My valid fear would be what if someone uses these pics in a wrong way. My valid fear would be how would my child look at this thing 20 years on. I don’t want to embarrass my child.

Social media was meant for sharing, what other purpose is there?

15 Queenie { 04.13.15 at 1:18 am }

I do think people need to think more before they post. I’m really uncomfortable with some of the things people I know post. It feels….like they are taking advantage of their children, somehow. Too much exposure, for people who have no choice.
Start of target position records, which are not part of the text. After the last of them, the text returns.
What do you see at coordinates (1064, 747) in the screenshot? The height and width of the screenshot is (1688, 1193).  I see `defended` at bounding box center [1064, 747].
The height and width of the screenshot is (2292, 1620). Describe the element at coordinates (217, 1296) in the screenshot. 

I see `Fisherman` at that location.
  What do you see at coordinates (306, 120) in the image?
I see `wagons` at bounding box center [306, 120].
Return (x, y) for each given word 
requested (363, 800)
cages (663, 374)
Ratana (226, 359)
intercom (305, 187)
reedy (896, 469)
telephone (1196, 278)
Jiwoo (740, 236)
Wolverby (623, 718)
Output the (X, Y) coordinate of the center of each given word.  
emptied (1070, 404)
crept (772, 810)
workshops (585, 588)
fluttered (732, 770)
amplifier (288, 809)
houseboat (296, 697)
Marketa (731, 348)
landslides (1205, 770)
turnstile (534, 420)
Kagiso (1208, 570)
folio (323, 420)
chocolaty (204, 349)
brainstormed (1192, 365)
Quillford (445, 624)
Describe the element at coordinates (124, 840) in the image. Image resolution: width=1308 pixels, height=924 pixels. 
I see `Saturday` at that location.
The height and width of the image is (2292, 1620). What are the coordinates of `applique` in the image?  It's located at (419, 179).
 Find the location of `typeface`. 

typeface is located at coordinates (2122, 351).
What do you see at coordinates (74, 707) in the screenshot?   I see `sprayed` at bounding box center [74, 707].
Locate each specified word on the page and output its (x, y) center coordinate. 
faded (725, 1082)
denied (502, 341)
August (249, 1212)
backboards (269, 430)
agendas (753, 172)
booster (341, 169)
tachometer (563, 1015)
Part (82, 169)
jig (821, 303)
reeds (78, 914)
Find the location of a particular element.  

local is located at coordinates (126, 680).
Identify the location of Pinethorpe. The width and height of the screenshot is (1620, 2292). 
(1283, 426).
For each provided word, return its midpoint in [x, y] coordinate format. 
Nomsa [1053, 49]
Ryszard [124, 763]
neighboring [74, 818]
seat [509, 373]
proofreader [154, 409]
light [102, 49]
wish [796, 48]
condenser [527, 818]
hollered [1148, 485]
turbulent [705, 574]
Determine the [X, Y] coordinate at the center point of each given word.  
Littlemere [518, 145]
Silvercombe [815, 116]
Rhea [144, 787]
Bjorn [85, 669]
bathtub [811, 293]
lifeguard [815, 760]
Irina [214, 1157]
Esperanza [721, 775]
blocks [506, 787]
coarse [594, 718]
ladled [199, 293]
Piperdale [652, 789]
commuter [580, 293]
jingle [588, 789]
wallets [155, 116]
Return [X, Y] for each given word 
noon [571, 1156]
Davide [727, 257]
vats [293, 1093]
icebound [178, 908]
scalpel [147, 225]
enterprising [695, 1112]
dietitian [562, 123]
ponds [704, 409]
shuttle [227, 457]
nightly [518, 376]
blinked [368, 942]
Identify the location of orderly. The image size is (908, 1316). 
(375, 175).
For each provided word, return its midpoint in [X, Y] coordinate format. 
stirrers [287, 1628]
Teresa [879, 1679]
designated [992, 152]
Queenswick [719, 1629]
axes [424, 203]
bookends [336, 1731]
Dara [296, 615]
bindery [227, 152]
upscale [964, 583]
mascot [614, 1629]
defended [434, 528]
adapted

16 Stephanie (Travelcraft Journal) { 04.13.15 at 1:51 am }

Really good points!

17 Andy { 04.13.15 at 6:17 am }

My personal “rule” for sharing on the internet has always been – “would I be okay with the Mothers* in my life reading this”? If the answer was yes, then I would post. If there was even a tiny bit of doubt, I wouldn’t

*Mothers = my mother, my birth mother, my mother in law, my grandmother, Liam’s birth mother

18 KeAnne { 04.13.15 at 7:04 pm }

I thought Stacy made a good point about cybersecurity threats being a bigger, more serious risk than what a mom would share online. We are doing a lot w/ cybersecurity risks at work and it is shocking how simple breaches can be. The cynical part of me wonders if the focus on parents posting stuff online is a nice obfuscation of the real risks of cybersecurity. Probably overthinking…

19 BattyNurse { 04.14.15 at 8:04 am }

Very true. Trying to be more aware. Basically this means everyone sees lots of pictures of my cats.

20 SRB { 04.14.15 at 11:47 am }

REALLY interesting points about the gender-based criticisms.

The only social media I use is Instagram, but am aware that I do not own those photos and that no matter how private my settings are, they are not private. And then there is my blog… At any rate, my kids lives are part of *my* life, and therefore my story to tell from my point of view. Which is not to say that I do not consider them, their privacy, or their feelings. As far as photos go, I use the rule of thumb “Would I want a similar photo of me posted without my knowledge or consent?” So, no nudity, sitting on the toilet, having a tantrum, in the bathtub, covered in vomit etc.

And I won’t pretend that I don’t judge. Some things are in poor taste. Plenty of raised eyebrows over the years, but I keep it to myself.